AUSZUG ::
Nur rasch das Auto ausladen, schon ist das Knöllchen am Fahrzeug: Das passierte einem Salzwedeler.

Von Cornelius Bischoff 04.05.2020, 10:18

Salzwedel l Es klingt wie ein Schildbürger-Streich: „Horst, sag mal, was ist denn das?“ Mit diesen Worten hatte der Mechaniker den Strafzettel hinter dem Scheibenwischer des Autos von Horst Eckstein hervorgezogen. Der 60-Jährige war aus allen Wolken gefallen. Offenbar hatte eine Mitarbeiterin des Ordnungsamtes Horst Eckstein beim regelwidrigen Abstellen seines Autos ertappt.

„Das ist lächerlich“, sagt Eckstein. Kaum 30 Meter von seiner Wohnung, an der Ecke von „Ziegeleistraße“ und „Am Kronsberg“, hat der Salzwedeler einen Parkplatz gemietet, um dem stetig kreisenden Auge des Gesetzes in den Straßen der Hansestadt zu entgehen. Für zusätzliche Sicherheit sorge, davon war Horst Eckstein überzeugt, eine Genehmigung für Kurzstopps zum Ein- und Ausladen im Halteverbot. Dass das Ordnungsamt trotz allem einen Weg finden würde, Horst Eckstein zur Kasse zu bitten, quittiert dieser mit Kopfschütteln. Was war geschehen?

Durch die Dauerbaustelle im Südbockhorn am Halt vor der Haustür gehindert und nicht willens, Mineralwasserkisten durch Schotter und Steine zwischen Parkplatz und Wohnung zu schleppen, hatte der 60-Jährige einen Umweg in Kauf genommen: Am Ende der Straße „An der Reitbahn“ findet sich die Hintertür zum Garten der Ecksteins. Zwar gibt es auch dort ein Halteverbot, dagegen aber fühlte sich Eckstein durch seine Ausnahmegenehmigung gewappnet. Am Dienstag, 24. März, kurz nach 10 Uhr, hatte Eckstein sein Auto abgestellt und begonnen, die Einkäufe zwischen Keller und Kühlschrank zu verteilen. „Wissen Sie“, sagt Horst Eckstein, „ich bin nicht der Jüngste. Da braucht jeder Weg seine Zeit.“ Letztere, genauer die Zeit zwischen 10.17 Uhr und 10.21 Uhr, hatte die Mitarbeiterin des Ordnungsamtes genutzt, um das Vergehen von Horst Eckstein zu dokumentieren. So steht es auf der „Schriftlichen Verwarnung“ der Stadt, die sich prompt mit einem Bußgeld von 15 Euro verbindet.

ANGEZEIGTE DATEN ::
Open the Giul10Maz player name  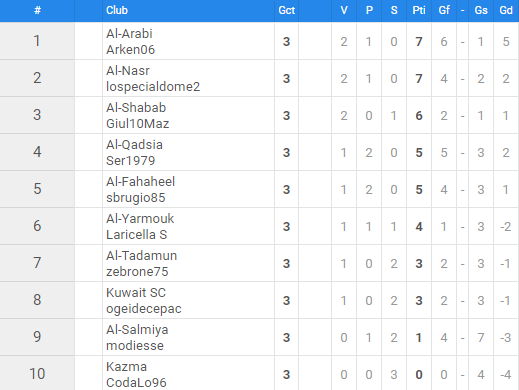click(x=138, y=124)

SELBST AUSPROBIEREN :: Entscheide für jede Aussage, ob sie mit dem Auszug übereinstimmt, und belege dein Ja oder Nein mit einem wörtlichen Zitat: (a) Horst Eckstein hat seinen Parkplatz kaum 30 Meter von seiner Wohnung entfernt gemietet. (b) Das Bußgeld betrug 20 Euro. (c) Die Mitarbeiterin des Ordnungsamtes dokumentierte das Vergehen zwischen 10.17 Uhr und 10.21 Uhr. Das Material stammt aus einer anderen Quelle als der Auszug.

LÖSUNG ::
(a) Ja: „Kaum 30 Meter von seiner Wohnung, an der Ecke von „Ziegeleistraße“ und „Am Kronsberg“, hat der Salzwedeler einen Parkplatz gemietet“
(b) Nein: „mit einem Bußgeld von 15 Euro“
(c) Ja: „die Zeit zwischen 10.17 Uhr und 10.21 Uhr, hatte die Mitarbeiterin des Ordnungsamtes genutzt, um das Vergehen von Horst Eckstein zu dokumentieren“